Kolkata, Aug 3 - A colourful mass leader with a penchant for courting controversies, Subhas Chakraborty was a rare leader of a regimented Communist party who never shied away from airing views and acting contrary to the party line.
The scenes of inconsolable weeping at the AMRI Hospital where he died Monday morning at age 67 and the swelling crowds of admirers along the route from the hospital to Peace Haven, a funeral parlour, is testimony to Chakraborty's popular appeal, a yardstick to gauge the success of a public figure.
Gloom also descended in Kolkata's sports hub, the Maidan, and several clubs flew their flags at half mast. Chakraborty took keen interest in sports and was always seen in his wide Panama hat.
Although his party held the view that religion was the opium of the masses, Chakraborty advocated that Communist Party of India-Marxist (CPI-M) leaders should take part in religious festivals to maintain mass contact.
He offered puja at the revered Shiva temple in Tarakeshwar last year. Even CPI-M patriarch Jyoti Basu, otherwise a strong backer of Chakraborty in the party, disapproved of the Tarakeshwar act. But Chakraborty remained unfazed.
Very recently, in a televised interview, Chakraborty forcefully held that party bosses needed to contest elections to understand the public pulse well, a comment many interpreted as a snub to general secretary Prakash Karat.

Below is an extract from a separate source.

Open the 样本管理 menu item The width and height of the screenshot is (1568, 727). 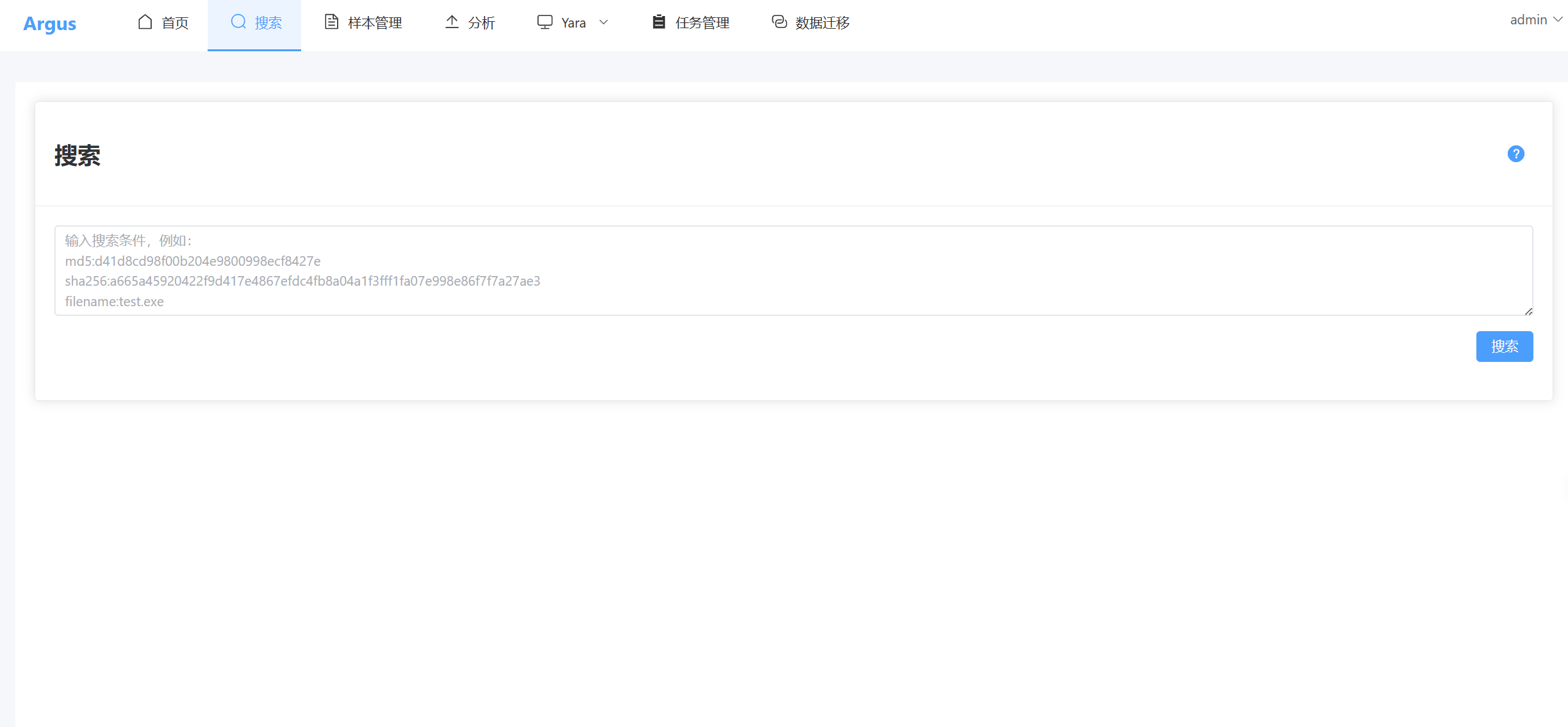[x=375, y=23]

In that interview, he also expressed his opposition to Karat's efforts to cobble a Third Front in the run up to the Lok Sabha elections. Chakraborty was publicly censured for his comments but the matter ended at that.
He also went against the party line of not observing the birthdays of living leaders by organising grand celebrations on Basu's birthday every year.
Time and again, during his uninterrupted ministerial stint for 27 long years, Chakraborty's comments caused a stir in the corridors of the CPI-M, but he escaped virtually unscathed.
Each time, the organisational bosses shied away from taking stern action against Chakraborty, partly because of the patronage of Jyoti Basu and largely because of his grassroot support base.